[The input]

"""

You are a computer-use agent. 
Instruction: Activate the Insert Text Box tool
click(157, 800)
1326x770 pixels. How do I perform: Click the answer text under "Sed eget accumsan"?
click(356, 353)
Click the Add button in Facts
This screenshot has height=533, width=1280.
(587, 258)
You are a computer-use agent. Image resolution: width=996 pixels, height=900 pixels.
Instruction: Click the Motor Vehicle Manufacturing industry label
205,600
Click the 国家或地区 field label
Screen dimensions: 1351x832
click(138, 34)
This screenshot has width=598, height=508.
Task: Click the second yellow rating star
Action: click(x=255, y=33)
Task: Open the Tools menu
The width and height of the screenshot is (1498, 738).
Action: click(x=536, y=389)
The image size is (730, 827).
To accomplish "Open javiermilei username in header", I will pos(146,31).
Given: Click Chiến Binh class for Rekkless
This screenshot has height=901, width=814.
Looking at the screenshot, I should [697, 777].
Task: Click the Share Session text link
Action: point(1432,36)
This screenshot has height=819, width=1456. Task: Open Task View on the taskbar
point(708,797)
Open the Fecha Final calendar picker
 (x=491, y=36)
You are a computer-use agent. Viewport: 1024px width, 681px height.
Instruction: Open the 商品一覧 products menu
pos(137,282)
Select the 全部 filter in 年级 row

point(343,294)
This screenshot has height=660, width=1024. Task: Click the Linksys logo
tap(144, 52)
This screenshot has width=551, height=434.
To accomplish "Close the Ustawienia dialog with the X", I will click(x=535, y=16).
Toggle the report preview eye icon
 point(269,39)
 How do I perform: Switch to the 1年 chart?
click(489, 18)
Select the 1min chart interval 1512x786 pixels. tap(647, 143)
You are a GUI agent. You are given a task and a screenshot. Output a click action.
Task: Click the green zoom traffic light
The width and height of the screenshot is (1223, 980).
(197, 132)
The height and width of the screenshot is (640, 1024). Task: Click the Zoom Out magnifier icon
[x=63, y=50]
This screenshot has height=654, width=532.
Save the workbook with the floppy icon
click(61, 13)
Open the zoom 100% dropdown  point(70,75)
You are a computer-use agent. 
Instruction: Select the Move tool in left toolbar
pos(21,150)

"""

[The problem] Find where the line with "The width and height of the screenshot is (1498, 738)." sits in the material above, then copy exactly from it through the line with "Given: Click Chiến Binh class for Rekkless". Add no other line.

[Expected answer]
The width and height of the screenshot is (1498, 738).
Action: click(x=536, y=389)
The image size is (730, 827).
To accomplish "Open javiermilei username in header", I will pos(146,31).
Given: Click Chiến Binh class for Rekkless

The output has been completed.